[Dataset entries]
Start of Block
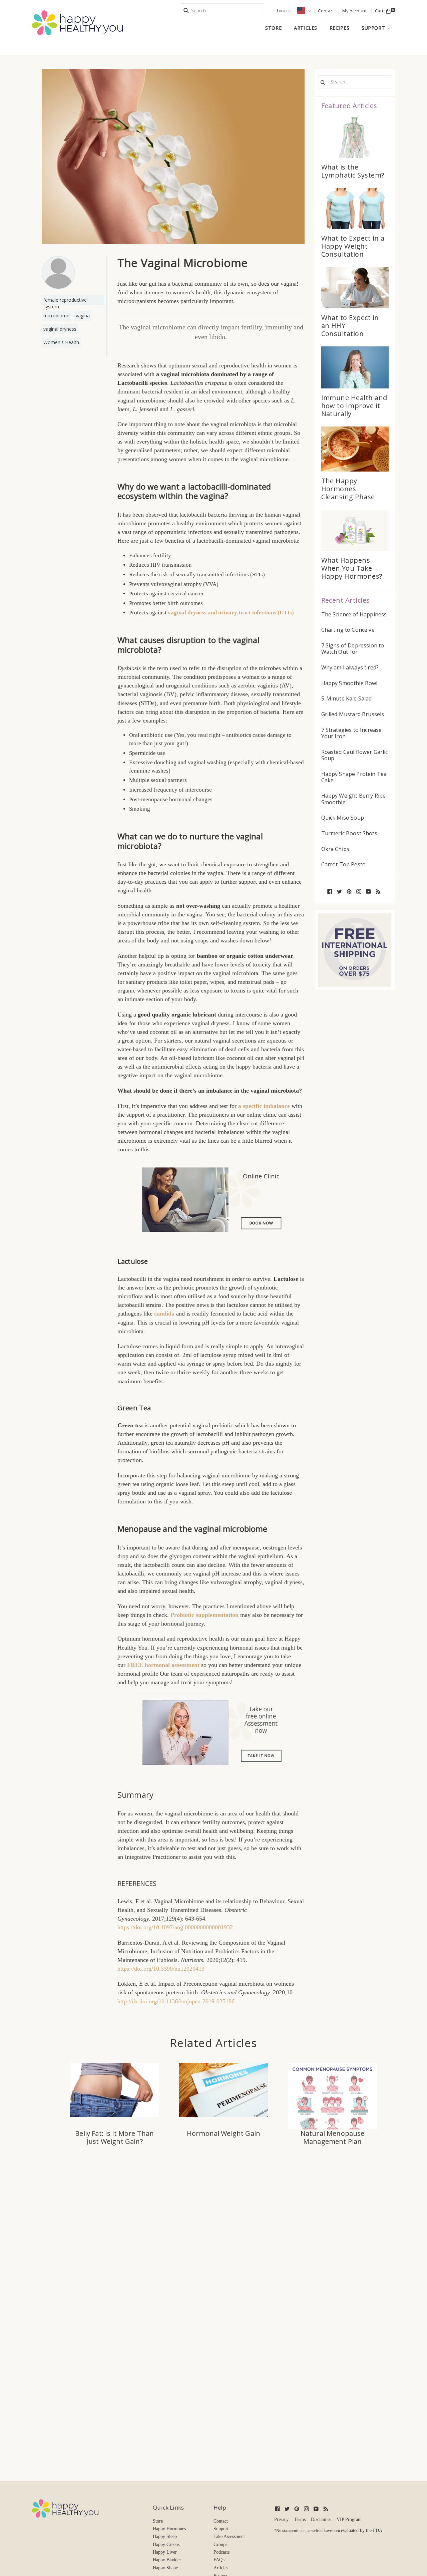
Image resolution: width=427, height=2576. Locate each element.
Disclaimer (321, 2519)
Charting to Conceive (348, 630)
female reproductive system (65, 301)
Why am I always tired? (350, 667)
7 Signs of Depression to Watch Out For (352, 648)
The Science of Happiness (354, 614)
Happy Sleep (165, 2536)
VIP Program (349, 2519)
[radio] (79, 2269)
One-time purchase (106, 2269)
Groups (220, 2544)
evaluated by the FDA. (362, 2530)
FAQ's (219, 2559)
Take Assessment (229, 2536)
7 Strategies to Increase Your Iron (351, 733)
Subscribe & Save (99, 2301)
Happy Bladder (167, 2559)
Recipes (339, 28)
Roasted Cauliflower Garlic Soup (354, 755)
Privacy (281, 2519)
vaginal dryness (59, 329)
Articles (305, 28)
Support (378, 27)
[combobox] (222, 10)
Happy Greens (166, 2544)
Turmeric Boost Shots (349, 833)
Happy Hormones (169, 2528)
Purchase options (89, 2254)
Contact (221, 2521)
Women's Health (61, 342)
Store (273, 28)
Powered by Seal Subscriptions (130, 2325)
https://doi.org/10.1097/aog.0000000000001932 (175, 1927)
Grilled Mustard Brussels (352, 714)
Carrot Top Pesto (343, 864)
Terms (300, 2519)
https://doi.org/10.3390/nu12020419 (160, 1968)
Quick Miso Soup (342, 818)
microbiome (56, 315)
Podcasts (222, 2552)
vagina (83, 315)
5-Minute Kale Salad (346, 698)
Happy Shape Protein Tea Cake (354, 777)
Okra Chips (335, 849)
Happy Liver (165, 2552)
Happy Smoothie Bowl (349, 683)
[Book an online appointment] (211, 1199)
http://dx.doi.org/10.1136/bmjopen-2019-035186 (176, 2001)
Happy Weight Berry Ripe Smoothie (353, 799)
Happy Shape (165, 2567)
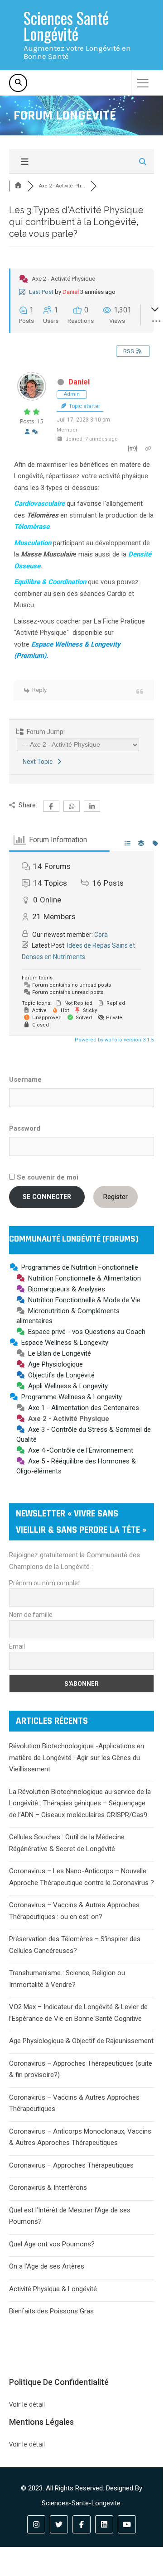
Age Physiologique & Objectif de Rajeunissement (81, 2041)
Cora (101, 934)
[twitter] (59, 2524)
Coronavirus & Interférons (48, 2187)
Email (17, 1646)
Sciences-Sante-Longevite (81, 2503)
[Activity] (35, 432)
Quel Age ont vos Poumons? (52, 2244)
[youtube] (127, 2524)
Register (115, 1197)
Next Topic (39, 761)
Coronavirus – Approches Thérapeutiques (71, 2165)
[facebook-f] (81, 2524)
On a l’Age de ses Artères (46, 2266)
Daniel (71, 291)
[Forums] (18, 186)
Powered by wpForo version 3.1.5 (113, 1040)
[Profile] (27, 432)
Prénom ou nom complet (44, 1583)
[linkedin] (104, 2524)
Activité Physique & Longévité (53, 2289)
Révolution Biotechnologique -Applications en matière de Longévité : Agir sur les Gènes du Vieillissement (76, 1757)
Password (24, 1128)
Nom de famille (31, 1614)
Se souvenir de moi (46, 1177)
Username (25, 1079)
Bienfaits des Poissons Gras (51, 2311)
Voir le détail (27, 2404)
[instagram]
End of Block
--- What is being asked ---
Your copy should restate every record word for word and contain no pictures.

--- Your solution ---
Image resolution: width=427, height=2576. Locate each element.
Disclaimer (321, 2519)
Charting to Conceive (348, 630)
female reproductive system (65, 301)
Why am I always tired? (350, 667)
7 Signs of Depression to Watch Out For (352, 648)
The Science of Happiness (354, 614)
Happy Sleep (165, 2536)
VIP Program (349, 2519)
[radio] (79, 2269)
One-time purchase (106, 2269)
Groups (220, 2544)
evaluated by the FDA. (362, 2530)
FAQ's (219, 2559)
Take Assessment (229, 2536)
7 Strategies to Increase Your Iron (351, 733)
Subscribe & Save (99, 2301)
Happy Bladder (167, 2559)
Recipes (339, 28)
Roasted Cauliflower Garlic Soup (354, 755)
Privacy (281, 2519)
vaginal dryness (59, 329)
Articles (305, 28)
Support (378, 27)
[combobox] (222, 10)
Happy Greens (166, 2544)
Turmeric Boost Shots (349, 833)
Happy Hormones (169, 2528)
Purchase options (89, 2254)
Contact (221, 2521)
Women's Health (61, 342)
Store (273, 28)
Powered by Seal Subscriptions (130, 2325)
https://doi.org/10.1097/aog.0000000000001932 (175, 1927)
Grilled Mustard Brussels (352, 714)
Carrot Top Pesto (343, 864)
Terms (300, 2519)
https://doi.org/10.3390/nu12020419 (160, 1968)
Quick Miso Soup (342, 818)
microbiome (56, 315)
Podcasts (222, 2552)
vagina (83, 315)
5-Minute Kale Salad (346, 698)
Happy Shape Protein Tea Cake (354, 777)
Okra Chips (335, 849)
Happy Liver (165, 2552)
Happy Smoothie Bowl (349, 683)
[Book an online appointment] (211, 1199)
http://dx.doi.org/10.1136/bmjopen-2019-035186 (176, 2001)
Happy Weight Berry Ripe Smoothie (353, 799)
Happy Shape (165, 2567)
Age Physiologique & Objectif de Rajeunissement (81, 2041)
Cora (101, 934)
[twitter] (59, 2524)
Coronavirus & Interférons (48, 2187)
Email (17, 1646)
Sciences-Sante-Longevite (81, 2503)
[Activity] (35, 432)
Quel Age ont vos Poumons? (52, 2244)
[youtube] (127, 2524)
Register (115, 1197)
Next Topic (39, 761)
Coronavirus – Approches Thérapeutiques (71, 2165)
[facebook-f] (81, 2524)
On a l’Age de ses Artères (46, 2266)
Daniel (71, 291)
[Forums] (18, 186)
Powered by wpForo version 3.1.5 (113, 1040)
[Profile] (27, 432)
Prénom ou nom complet (44, 1583)
[linkedin] (104, 2524)
Activité Physique & Longévité (53, 2289)
Révolution Biotechnologique -Applications en matière de Longévité : Agir sur les Gènes du Vieillissement (76, 1757)
Password (24, 1128)
Nom de famille (31, 1614)
Se souvenir de moi (46, 1177)
Username (25, 1079)
Bienfaits des Poissons Gras (51, 2311)
Voir le détail (27, 2404)
[instagram]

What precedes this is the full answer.